While not being thrilled with the character of armies in history, understanding the limits of national service, how patriotism can serve fools, and that the nation-state is not the highest standard of popular self-government or democracy but a republic led by a professional minority that rules above society, it is time Palestine solidarity activists publicly use petitions to clarify this issue of the military sovereignty of Palestinians.

Palestine solidarity may achieve its pinnacle when activists form a global movement to petition Palestinian government officials to form a global voluntary army, of women and men of many nationalities. Voluntarily joining with their meager but courageous armed forces in the West Bank and Gaza to fight Israel’s settler-colonialism could be a turning point in history.
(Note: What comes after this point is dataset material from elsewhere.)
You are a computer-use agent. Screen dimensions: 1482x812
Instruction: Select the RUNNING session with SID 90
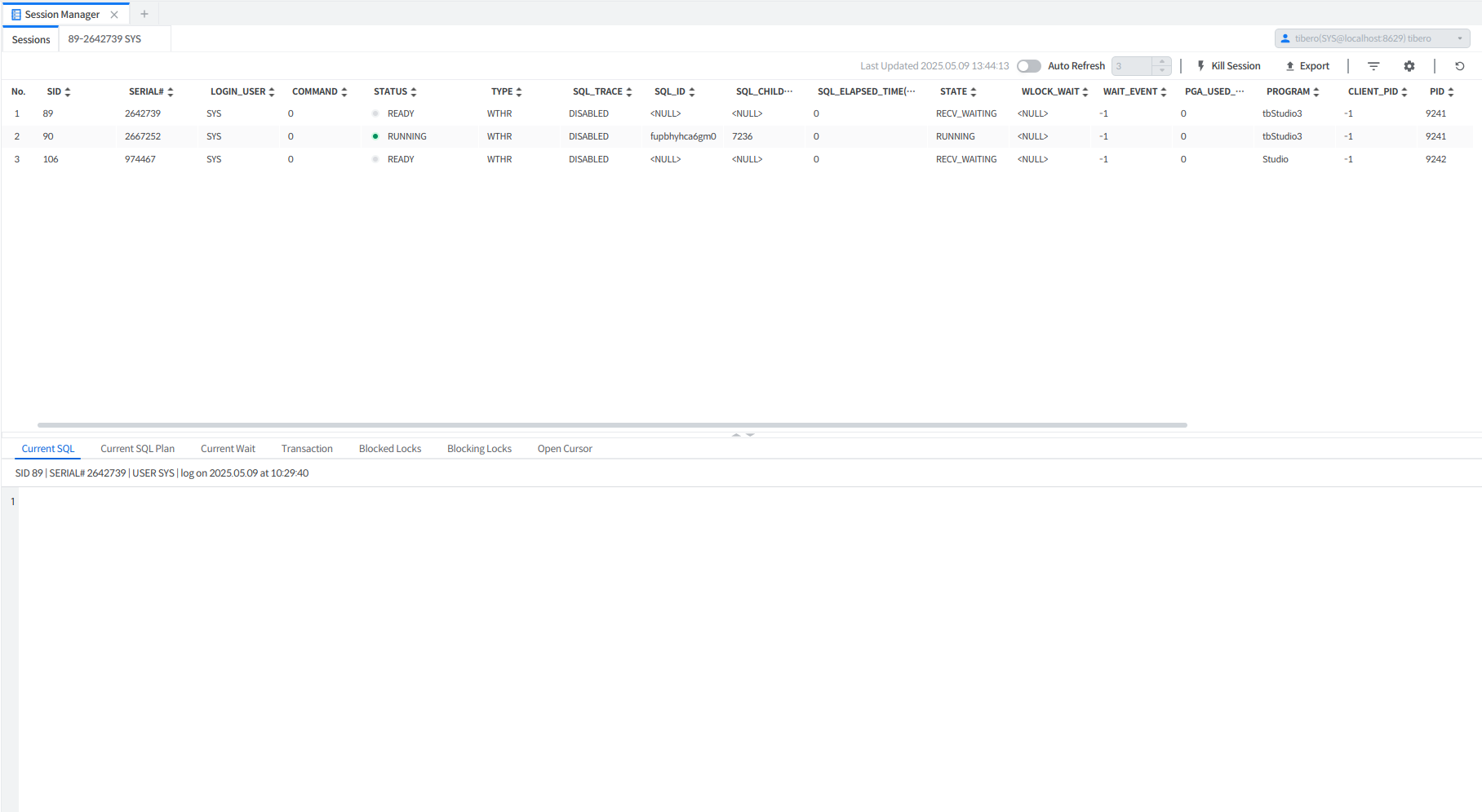(x=406, y=136)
As we have found out, Israel will not even permit international humanitarian aid to Palestine that its armed forces doesn’t control. Israeli armed forces have continuously attacked non-violent Palestinians and Palestine solidarity activists making Palestinian armed self-defense a question burdened by racial stereotyping depicting all who resist as psychotic, irrational, and criminal.  On what terms will the fight for Palestinian national liberation be made ethical? Despite much Zionist propaganda that some in Palestine solidarity believe Israel has no right to exist (most in the BDS movement in fact, to their detriment, have accepted it will be a permanent feature of world politics), in fact such notions are unethical for another reason. Did the South African anti-apartheid movement accept permanent disenfranchisement of everyday Africans as its terms of engagement? Why can’t the Palestine solidarity movement see that at the minimum the jury is still out on that one?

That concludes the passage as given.